In 1960 a photographer known under the pseudonym 'Korda' took a picture of Che Guevara during a memorial service. In 1995 Korda licensed the copyright in the famous picture to Patrick Magaud for a period of 10 years. Under the agreement, Magaud was allowed to register the picture as a trademark in France and other countries, as necessary. After Korda’s death in 2001, his daughter extended the contract until 2008. In 2002 Magaud licensed the copyright in the picture to Legende LLC for a period of one year. He also registered the picture as a Community trademark for goods and services in Classes 16, 25 and 41 of the Nice Classification (Registration 002 550 036).
Subsequently, Korda's daughter, Magaud and Legende sued several companies in the French courts for copyright and trademark infringement. One of them, a Spanish company, filed counterclaims regarding the validity of the mark (it had previously started cancellation proceedings at the Office for Harmonization in the Internal Market). The Paris Court of First instance ruled in favour of the plaintiffs. The case was appealed to the Paris Court of Appeal.
With regard to copyright, the court had to decide which law was applicable to the facts. It concluded that the applicable law was that in force at the time of the facts (and not that in force at the time of the creation of the copyrighted work). The court also confirmed that the picture was a copyrightable work, even though it had been taken during a public event - especially as it had been modified afterwards. The court thus held that copyright in the picture had been infringed.
The defendant sought the cancellation of the mark on the following grounds, among others:
  • a historical character cannot be appropriated;
  • the mark was registered in bad faith in order to take advantage of a well-known image; and 
  • the mark had been previously registered in Classes 18, 25 and 26 by a German company.
The court rejected these claims, noting, among other things, that the fact that Che Guevara was a historical character was irrelevant. The court also refused to take into account the fact that under Spanish law, a historical character cannot be registered as a trademark without the consent of his or her heirs, since this prohibition was not included in the Community Trademark Regulation (40/94).

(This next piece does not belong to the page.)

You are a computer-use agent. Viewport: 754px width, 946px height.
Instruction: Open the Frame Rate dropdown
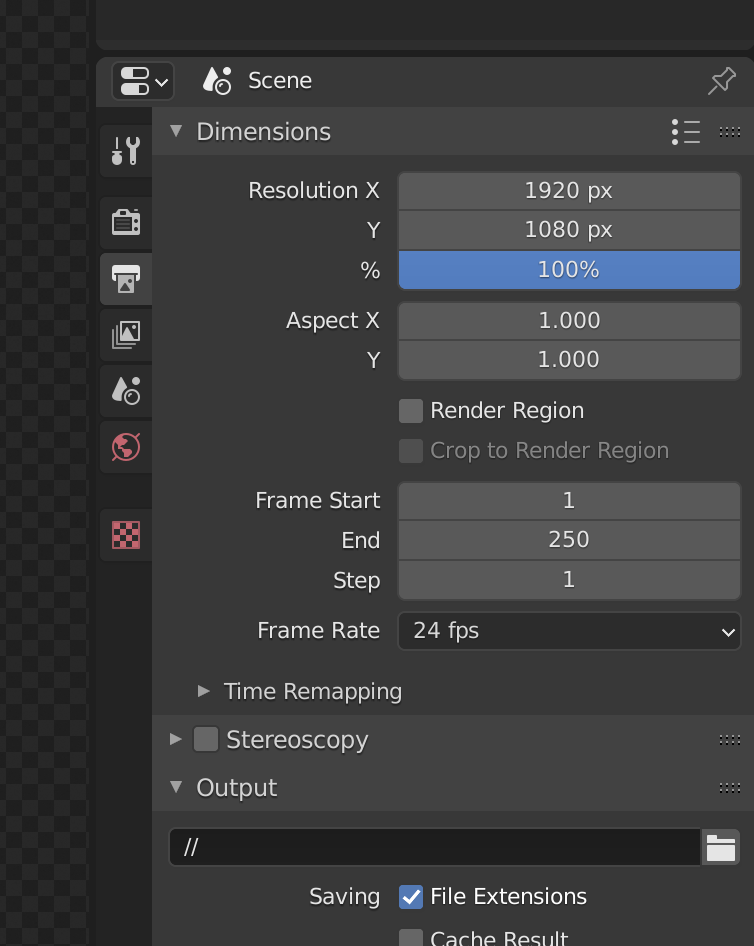(x=569, y=631)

Surprisingly, the court referred to a question contained in the defendant's brief, which asked whether a mark such as the sign at issue was valid since a mark is intended to identify the source of the goods and/or services concerned. A court is supposed to decide a case based on the claims raised by the parties, and not based on a hypothetical question. Nevertheless, the court decided to analyze the question as a claim and applied Article 7 of the regulation, even though the defendant’s brief made no reference to this provision. 
The court took into account the fact that the mark consisted of the reproduction of a picture and, as such, was not descriptive of the goods and services concerned. With regard to the issue of distinctiveness, the court considered that the picture was well known internationally and had become an icon of contemporary history. Therefore, the relevant public would not perceive the mark as a sign which designates the origin of the goods and services concerned, but as a political or artistic reference to the work of Korda which glorifies Che Guevara.
Consequently, the court ordered that the mark be cancelled. There was thus no need to consider the issue of trademark infringement.
The defendant was nevertheless ordered to pay damages to Korda's daughter and Magaud for copyright infringement. The court also ordered that:
  • the defendant cease selling the infringing goods; and 
  • the decision be published.
The decision seems to create a new type of relationship between reputation and distinctiveness. If a sign evokes too much to too many, this can justify the cancellation of the mark for lack of distinctiveness. However, one might wonder whether this reasoning justifies the cancellation of the mark for goods in Class 16 (printed matter and teaching materials).